期待値計算で賢ぶるバカ
ちょっと数学ができるからって何でも期待値計算で合理的な判断をしようとする人がいます。
そういう人に出会っても「頭がいい」と思うのは間違いです。
なぜならば、期待値とは確率的な平均値であって、1回きりの判断に期待値を持ち込むのは合理的ではないからです。
期待値を知らない人のために説明すると、期待値とは確率と確率ごと値の積(掛け算の計算結果)の総和です。

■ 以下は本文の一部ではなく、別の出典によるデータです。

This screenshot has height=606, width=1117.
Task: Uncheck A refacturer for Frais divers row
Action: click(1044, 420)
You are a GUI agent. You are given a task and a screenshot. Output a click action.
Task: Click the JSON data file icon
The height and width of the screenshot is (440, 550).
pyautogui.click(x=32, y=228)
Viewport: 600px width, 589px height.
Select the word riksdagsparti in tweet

例えば、6つ目がある普通のサイコロの期待値は、各目の出る確率は1/6なので、
1*1/6+2*1/6+3*1/6+4*1/6+5*1/6+6*1/6=3.5
つまり、サイコロを振って出る目の平均値は3.5です。
これは100回、1000回、10,000回・・・とサイコロを振り続けたときに、これまでのサイコロの目の平均値が3.5に近づいていくことを意味します。

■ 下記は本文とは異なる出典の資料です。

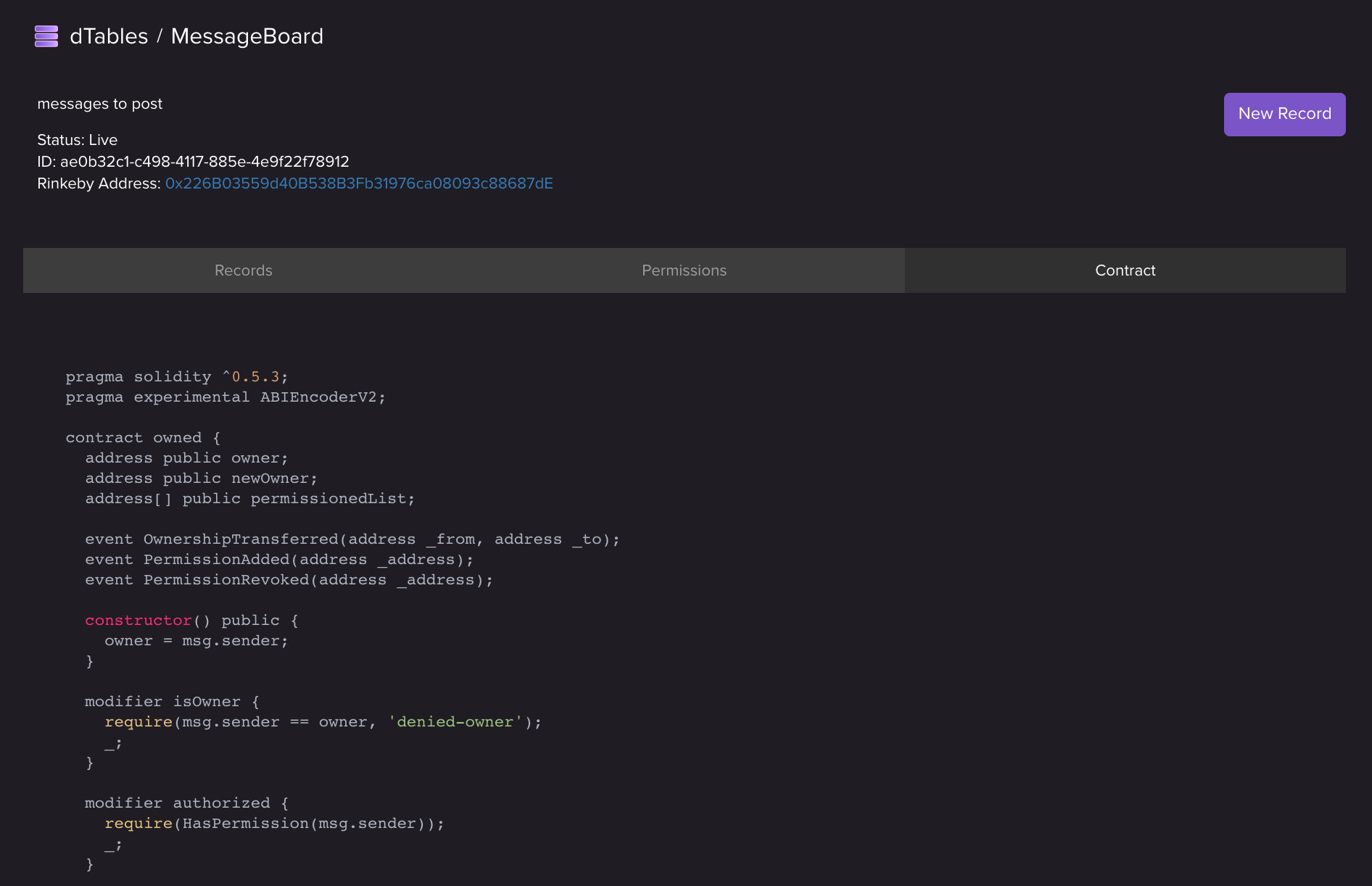This screenshot has width=1372, height=886.
Task: Click the pragma solidity version line
Action: tap(177, 377)
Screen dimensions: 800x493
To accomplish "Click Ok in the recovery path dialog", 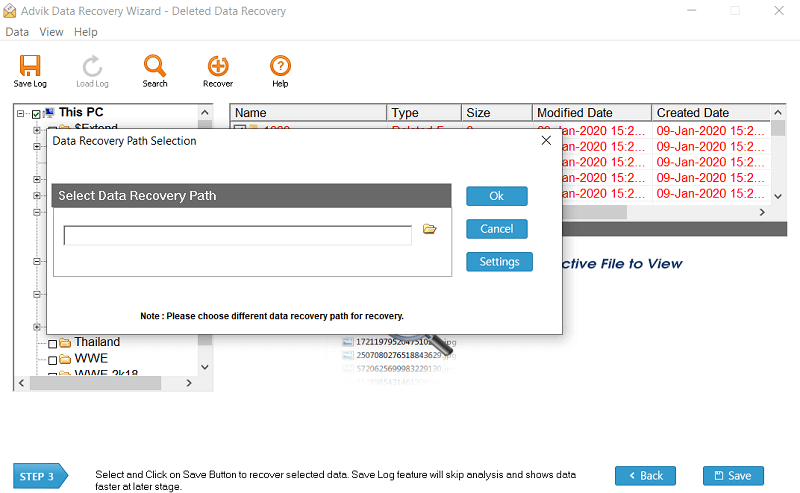I will click(496, 196).
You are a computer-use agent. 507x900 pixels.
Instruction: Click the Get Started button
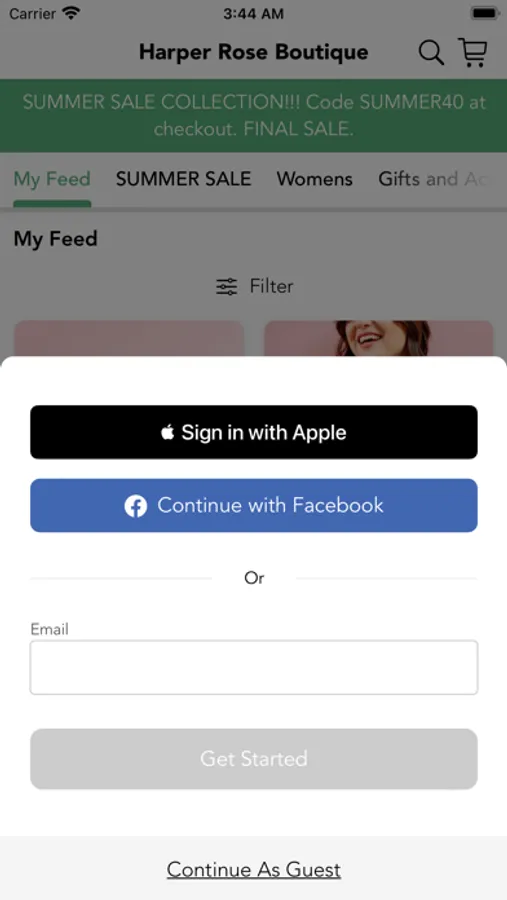coord(254,759)
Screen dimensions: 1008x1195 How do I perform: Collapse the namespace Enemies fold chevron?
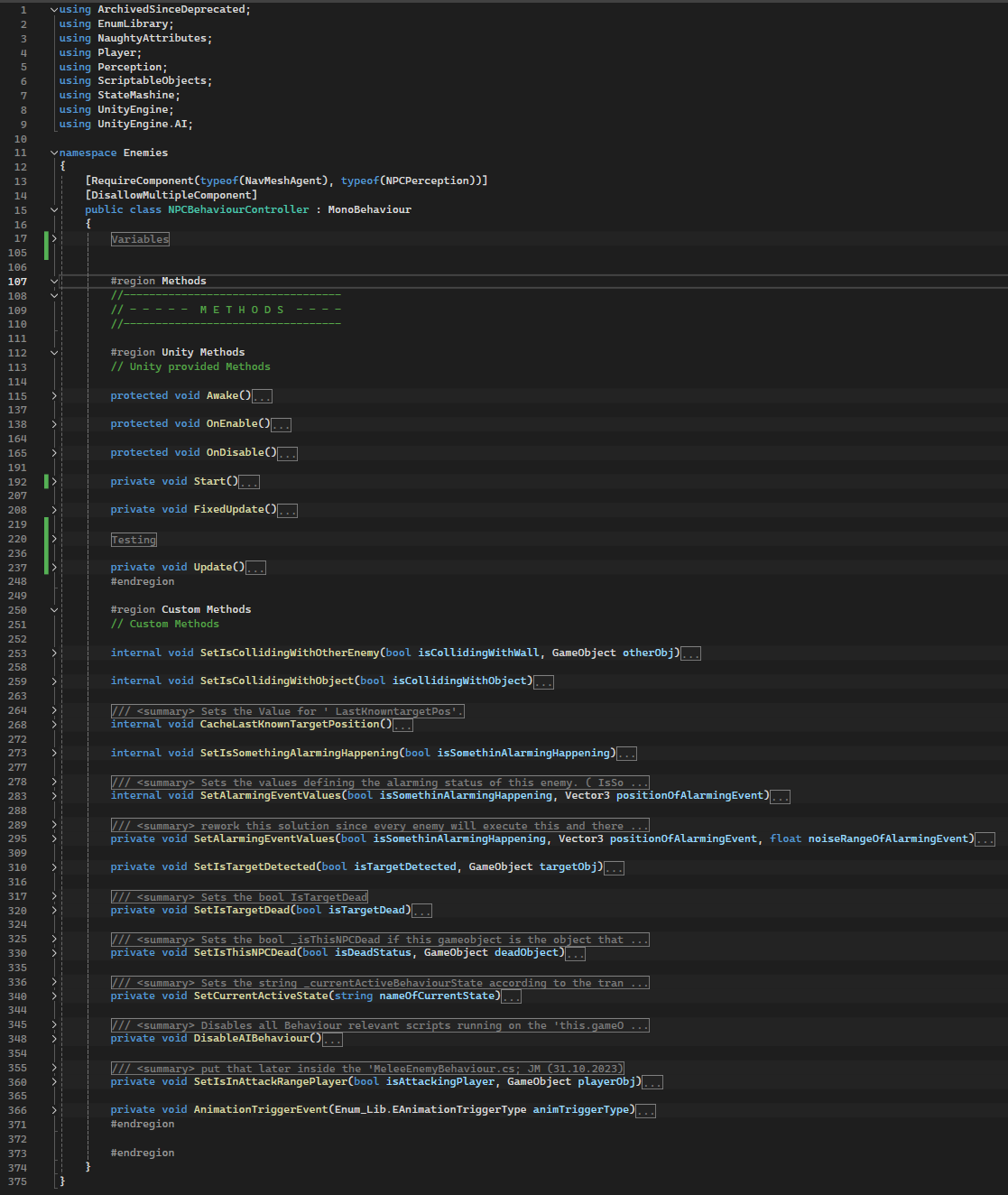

だから、1回きりのサイコロの目を占うときに、期待値3.5は何の意味もないのです。
それなのに、期待値で判断することは賢いという人が散見されて呆れるばかりです。
期待値で考える人がアホだと思う例
A:確実に100万円もらえる
B:1%の確率で10億円もらえる
この場合、期待値を計算すれば、
A=100万円
B=10億円x0.01=1000万円
ですが、Aを選ぶ人が多いのではないでしょうか。
これで期待値的には絶対にBという人がいても、その人が頭がいいとか、賢いと思うことはないはずです。それが正常です。
100人でBを試して10億円を山分けするというアホ
脱線ですが、上記の例で、100人でBを試したら確実に10億円もらえるので山分けして1000万円もらうのが正解という、あまのじゃくな人もいるでしょう。
ですが、残念ながら100人では確実ではありません。
100人で試して10億円もらえる確率は、
1-(99/100)^100=63.3%
であって、4割弱の確率で1円ももらえないのです。残念。
頭が良さそうな人に騙されてはいけない
頭が良さそうな人の発言だから間違いない、と考えてはいけません。
期待値計算の例は、東大生・東大卒などもよくいう考え方です。
あの林修先生もたまに初耳学でこういった考え方を語ってしまうほどです。
東大生・東大卒であっても、期待値計算が1回きりの判断には無意味であることを理解していないのです。
しっかり「本当かな?」と自分の頭でじっくり考えることが大切です。
そうすれば、東大なんて大したことないんだなぁ、学歴なんて意味がないんだなぁ、と自然と思えてくるはず。
そうやって権威的な世の中から、しっかり本質を理解する人がつくる世の中にシフトしてほしいものです。